- Problem to work on -
The entries must be repeated verbatim, and their images left out.

- Data for review -
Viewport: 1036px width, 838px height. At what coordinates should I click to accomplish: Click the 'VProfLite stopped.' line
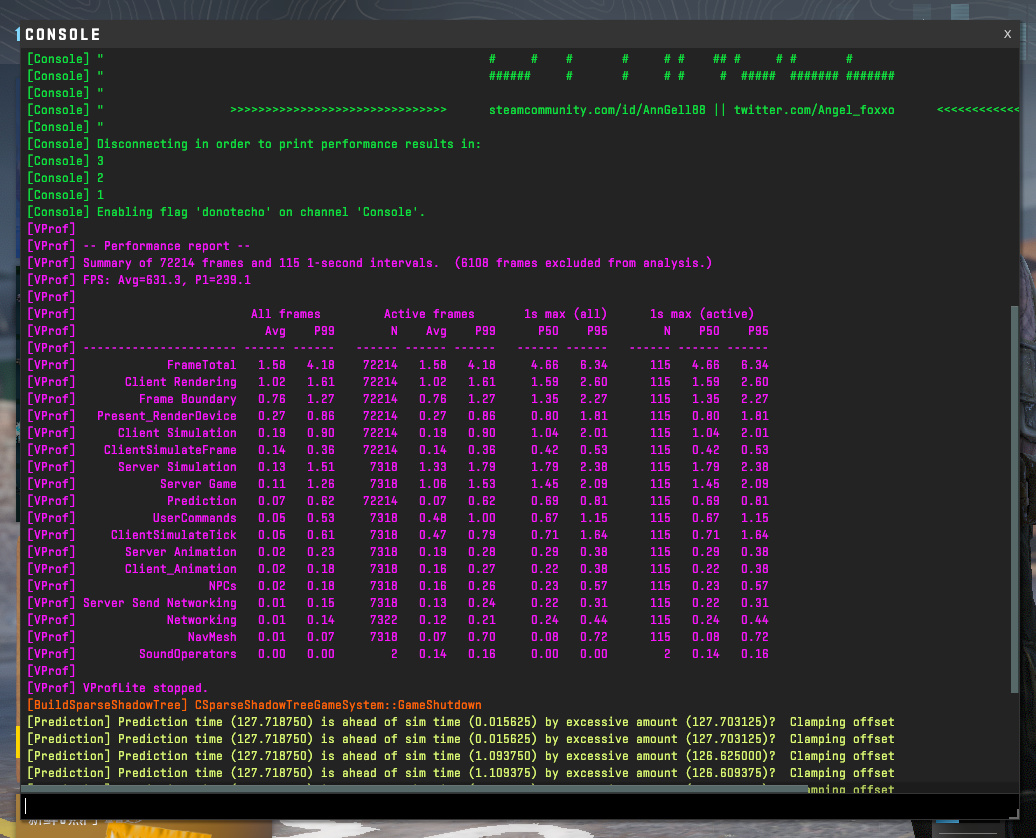[145, 688]
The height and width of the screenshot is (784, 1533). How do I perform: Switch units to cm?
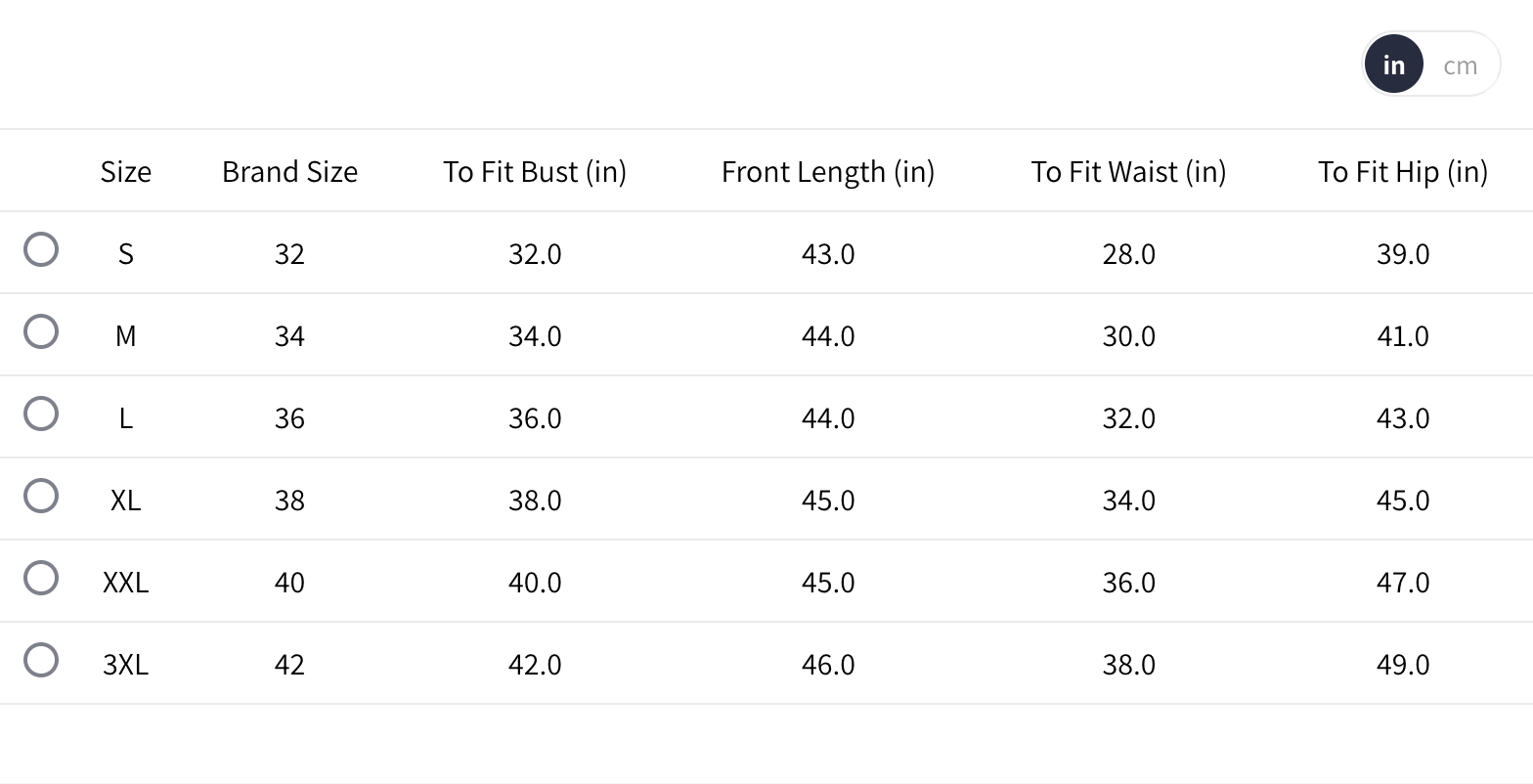tap(1460, 65)
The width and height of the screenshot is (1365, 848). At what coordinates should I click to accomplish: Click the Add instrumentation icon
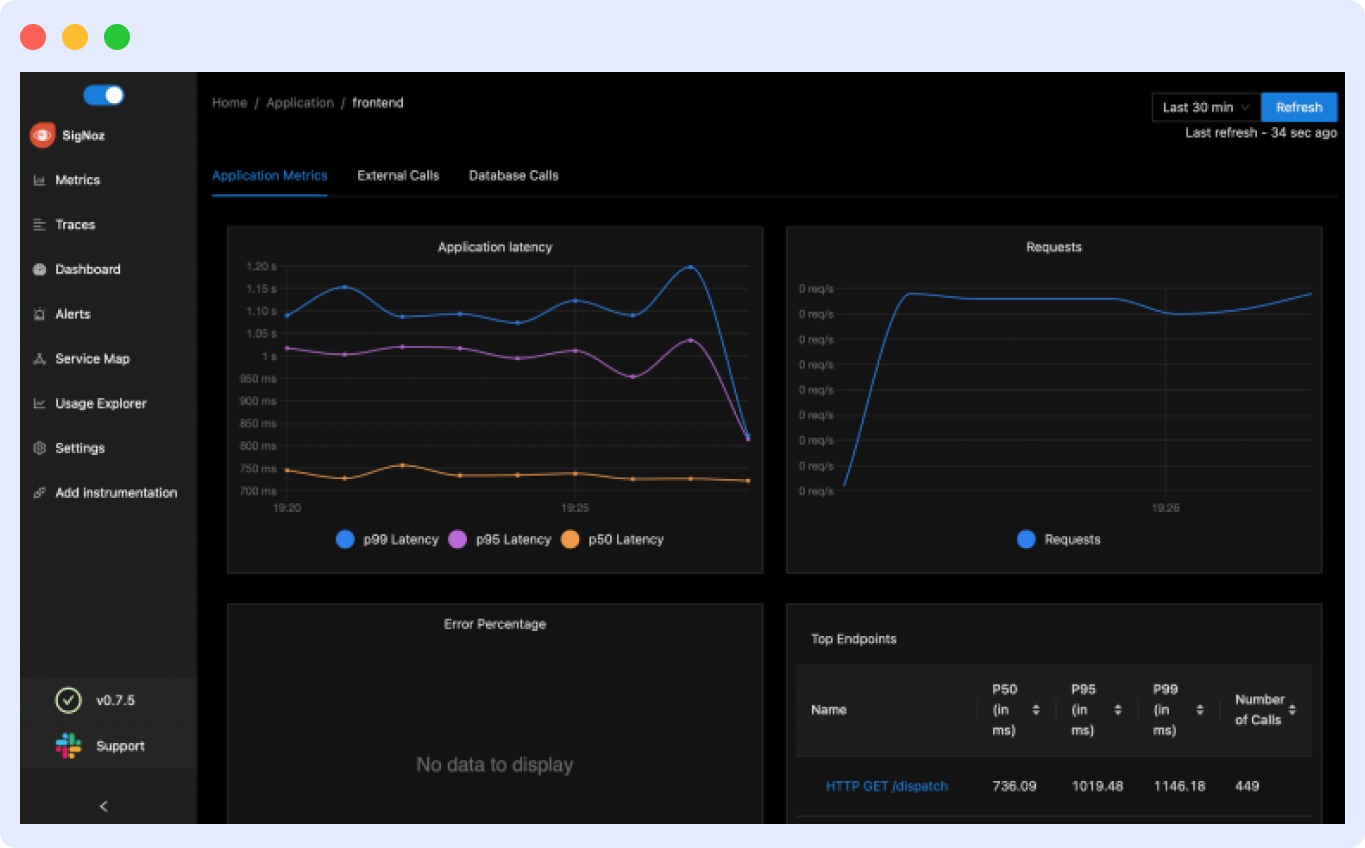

- Result of this exercise -
Viewport: 1036px width, 838px height. At what coordinates should I click to accomplish: Click the 'VProfLite stopped.' line
[145, 688]
The height and width of the screenshot is (784, 1533). How do I perform: Switch units to cm?
tap(1460, 65)
The width and height of the screenshot is (1365, 848). At what coordinates should I click to accomplish: Click the Add instrumentation icon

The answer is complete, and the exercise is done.